* Short task
Print the data below verbatim, from the line with "Select the generalshare" to the line with "point(380,444)", including both of those lines.

* Data shown
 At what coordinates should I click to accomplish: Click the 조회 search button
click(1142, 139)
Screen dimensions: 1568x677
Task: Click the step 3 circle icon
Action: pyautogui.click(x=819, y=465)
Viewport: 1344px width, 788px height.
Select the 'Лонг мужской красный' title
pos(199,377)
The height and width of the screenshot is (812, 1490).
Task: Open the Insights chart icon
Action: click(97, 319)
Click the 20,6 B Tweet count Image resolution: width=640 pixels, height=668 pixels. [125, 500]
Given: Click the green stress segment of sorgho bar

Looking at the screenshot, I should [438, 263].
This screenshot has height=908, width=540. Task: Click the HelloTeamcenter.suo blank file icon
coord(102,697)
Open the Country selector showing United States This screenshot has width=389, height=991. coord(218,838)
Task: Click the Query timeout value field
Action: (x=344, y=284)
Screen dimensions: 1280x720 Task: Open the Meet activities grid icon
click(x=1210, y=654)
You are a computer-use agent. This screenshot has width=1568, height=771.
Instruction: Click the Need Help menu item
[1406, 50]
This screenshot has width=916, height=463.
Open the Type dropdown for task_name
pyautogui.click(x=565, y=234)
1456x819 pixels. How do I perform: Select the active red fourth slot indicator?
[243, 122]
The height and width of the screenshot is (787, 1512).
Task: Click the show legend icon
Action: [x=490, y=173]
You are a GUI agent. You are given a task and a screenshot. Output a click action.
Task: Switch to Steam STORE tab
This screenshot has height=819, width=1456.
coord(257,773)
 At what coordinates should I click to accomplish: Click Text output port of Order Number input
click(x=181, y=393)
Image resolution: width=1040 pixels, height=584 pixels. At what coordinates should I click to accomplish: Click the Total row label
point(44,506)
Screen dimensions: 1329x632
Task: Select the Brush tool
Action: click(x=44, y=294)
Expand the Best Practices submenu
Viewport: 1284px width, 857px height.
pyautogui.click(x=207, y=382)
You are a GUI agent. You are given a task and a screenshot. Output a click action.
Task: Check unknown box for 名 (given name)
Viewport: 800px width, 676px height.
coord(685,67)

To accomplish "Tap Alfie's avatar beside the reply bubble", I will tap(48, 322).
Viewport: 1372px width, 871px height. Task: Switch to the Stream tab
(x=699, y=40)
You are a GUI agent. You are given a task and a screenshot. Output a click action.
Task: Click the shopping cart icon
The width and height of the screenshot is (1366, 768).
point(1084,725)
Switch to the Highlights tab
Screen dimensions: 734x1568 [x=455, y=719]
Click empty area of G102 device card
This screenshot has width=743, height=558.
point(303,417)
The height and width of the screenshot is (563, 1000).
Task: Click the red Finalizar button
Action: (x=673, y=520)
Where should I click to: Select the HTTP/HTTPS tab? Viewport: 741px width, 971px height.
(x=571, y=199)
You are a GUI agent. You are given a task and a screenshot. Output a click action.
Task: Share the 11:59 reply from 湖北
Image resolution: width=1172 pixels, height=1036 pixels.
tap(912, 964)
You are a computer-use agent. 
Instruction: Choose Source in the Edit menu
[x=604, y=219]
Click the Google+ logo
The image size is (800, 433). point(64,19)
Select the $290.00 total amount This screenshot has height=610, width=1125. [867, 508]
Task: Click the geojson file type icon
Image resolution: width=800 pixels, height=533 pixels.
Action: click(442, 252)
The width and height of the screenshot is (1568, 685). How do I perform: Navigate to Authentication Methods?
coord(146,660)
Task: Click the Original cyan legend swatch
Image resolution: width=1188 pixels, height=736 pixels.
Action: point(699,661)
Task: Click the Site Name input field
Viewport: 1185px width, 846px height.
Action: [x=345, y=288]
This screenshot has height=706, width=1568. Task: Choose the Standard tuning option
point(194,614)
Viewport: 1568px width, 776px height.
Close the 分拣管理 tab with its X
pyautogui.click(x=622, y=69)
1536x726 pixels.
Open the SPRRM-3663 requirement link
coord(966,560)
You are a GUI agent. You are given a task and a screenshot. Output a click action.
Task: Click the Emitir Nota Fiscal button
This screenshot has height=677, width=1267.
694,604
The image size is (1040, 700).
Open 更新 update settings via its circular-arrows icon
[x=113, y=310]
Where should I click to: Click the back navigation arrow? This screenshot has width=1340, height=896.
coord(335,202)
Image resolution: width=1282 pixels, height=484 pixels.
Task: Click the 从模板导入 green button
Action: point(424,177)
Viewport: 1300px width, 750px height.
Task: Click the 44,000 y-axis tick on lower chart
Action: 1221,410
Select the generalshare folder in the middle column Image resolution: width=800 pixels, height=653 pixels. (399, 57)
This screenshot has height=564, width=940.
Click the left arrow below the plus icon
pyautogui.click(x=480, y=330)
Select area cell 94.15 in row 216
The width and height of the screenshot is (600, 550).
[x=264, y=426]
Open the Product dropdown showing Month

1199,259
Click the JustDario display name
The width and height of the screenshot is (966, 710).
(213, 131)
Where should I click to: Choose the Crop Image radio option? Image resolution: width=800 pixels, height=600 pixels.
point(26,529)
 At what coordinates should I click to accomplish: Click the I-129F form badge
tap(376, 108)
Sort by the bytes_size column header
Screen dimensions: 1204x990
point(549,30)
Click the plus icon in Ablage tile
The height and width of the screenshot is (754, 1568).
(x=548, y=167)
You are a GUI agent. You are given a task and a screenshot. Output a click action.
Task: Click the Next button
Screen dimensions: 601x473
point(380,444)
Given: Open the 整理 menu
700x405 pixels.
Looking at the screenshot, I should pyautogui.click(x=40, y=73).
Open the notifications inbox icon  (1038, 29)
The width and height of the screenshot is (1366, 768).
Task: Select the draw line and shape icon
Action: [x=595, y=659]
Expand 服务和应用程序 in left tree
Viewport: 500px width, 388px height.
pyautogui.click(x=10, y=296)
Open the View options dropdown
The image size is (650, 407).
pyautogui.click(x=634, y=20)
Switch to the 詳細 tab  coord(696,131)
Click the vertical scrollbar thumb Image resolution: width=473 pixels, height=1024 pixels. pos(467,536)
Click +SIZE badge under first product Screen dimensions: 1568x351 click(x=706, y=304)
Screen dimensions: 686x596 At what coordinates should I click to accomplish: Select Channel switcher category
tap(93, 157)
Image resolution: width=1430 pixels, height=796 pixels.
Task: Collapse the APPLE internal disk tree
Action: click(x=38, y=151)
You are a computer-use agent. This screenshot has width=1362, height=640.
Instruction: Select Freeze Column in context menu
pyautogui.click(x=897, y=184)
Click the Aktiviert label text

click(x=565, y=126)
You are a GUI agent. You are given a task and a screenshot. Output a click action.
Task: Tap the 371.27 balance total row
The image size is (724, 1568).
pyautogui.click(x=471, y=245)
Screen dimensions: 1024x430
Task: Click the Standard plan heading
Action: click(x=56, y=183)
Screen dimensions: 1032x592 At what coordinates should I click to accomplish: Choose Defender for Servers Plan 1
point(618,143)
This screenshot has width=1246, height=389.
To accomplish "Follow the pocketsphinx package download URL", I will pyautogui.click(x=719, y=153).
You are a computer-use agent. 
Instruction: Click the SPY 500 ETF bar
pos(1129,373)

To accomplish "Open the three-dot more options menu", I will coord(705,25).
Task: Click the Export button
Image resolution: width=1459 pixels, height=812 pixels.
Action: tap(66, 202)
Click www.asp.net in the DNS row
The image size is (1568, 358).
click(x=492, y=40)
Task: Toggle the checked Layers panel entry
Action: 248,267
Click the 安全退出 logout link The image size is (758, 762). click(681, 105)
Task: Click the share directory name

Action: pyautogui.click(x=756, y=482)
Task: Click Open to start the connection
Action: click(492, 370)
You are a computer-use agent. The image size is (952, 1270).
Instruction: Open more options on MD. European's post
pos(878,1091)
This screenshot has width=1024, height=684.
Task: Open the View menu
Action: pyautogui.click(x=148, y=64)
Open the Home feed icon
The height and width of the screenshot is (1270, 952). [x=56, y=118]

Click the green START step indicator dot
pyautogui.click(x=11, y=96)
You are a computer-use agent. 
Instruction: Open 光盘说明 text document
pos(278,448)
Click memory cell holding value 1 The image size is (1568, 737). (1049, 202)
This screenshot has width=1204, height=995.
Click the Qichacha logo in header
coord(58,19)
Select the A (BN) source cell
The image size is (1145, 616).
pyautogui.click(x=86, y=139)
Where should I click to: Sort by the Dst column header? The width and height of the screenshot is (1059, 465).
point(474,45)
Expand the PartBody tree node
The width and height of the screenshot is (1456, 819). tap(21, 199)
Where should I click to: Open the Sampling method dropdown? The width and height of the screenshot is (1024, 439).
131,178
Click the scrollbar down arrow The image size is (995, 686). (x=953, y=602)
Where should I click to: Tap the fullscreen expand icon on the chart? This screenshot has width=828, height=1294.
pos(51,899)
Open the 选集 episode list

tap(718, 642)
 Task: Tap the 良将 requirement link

* Final answer
Select the generalshare folder in the middle column Image resolution: width=800 pixels, height=653 pixels. (399, 57)
This screenshot has height=564, width=940.
Click the left arrow below the plus icon
pyautogui.click(x=480, y=330)
Select area cell 94.15 in row 216
The width and height of the screenshot is (600, 550).
[x=264, y=426]
Open the Product dropdown showing Month

1199,259
Click the JustDario display name
The width and height of the screenshot is (966, 710).
(213, 131)
Where should I click to: Choose the Crop Image radio option? Image resolution: width=800 pixels, height=600 pixels.
point(26,529)
 At what coordinates should I click to accomplish: Click the I-129F form badge
tap(376, 108)
Sort by the bytes_size column header
Screen dimensions: 1204x990
point(549,30)
Click the plus icon in Ablage tile
The height and width of the screenshot is (754, 1568).
(x=548, y=167)
You are a GUI agent. You are given a task and a screenshot. Output a click action.
Task: Click the Next button
Screen dimensions: 601x473
point(380,444)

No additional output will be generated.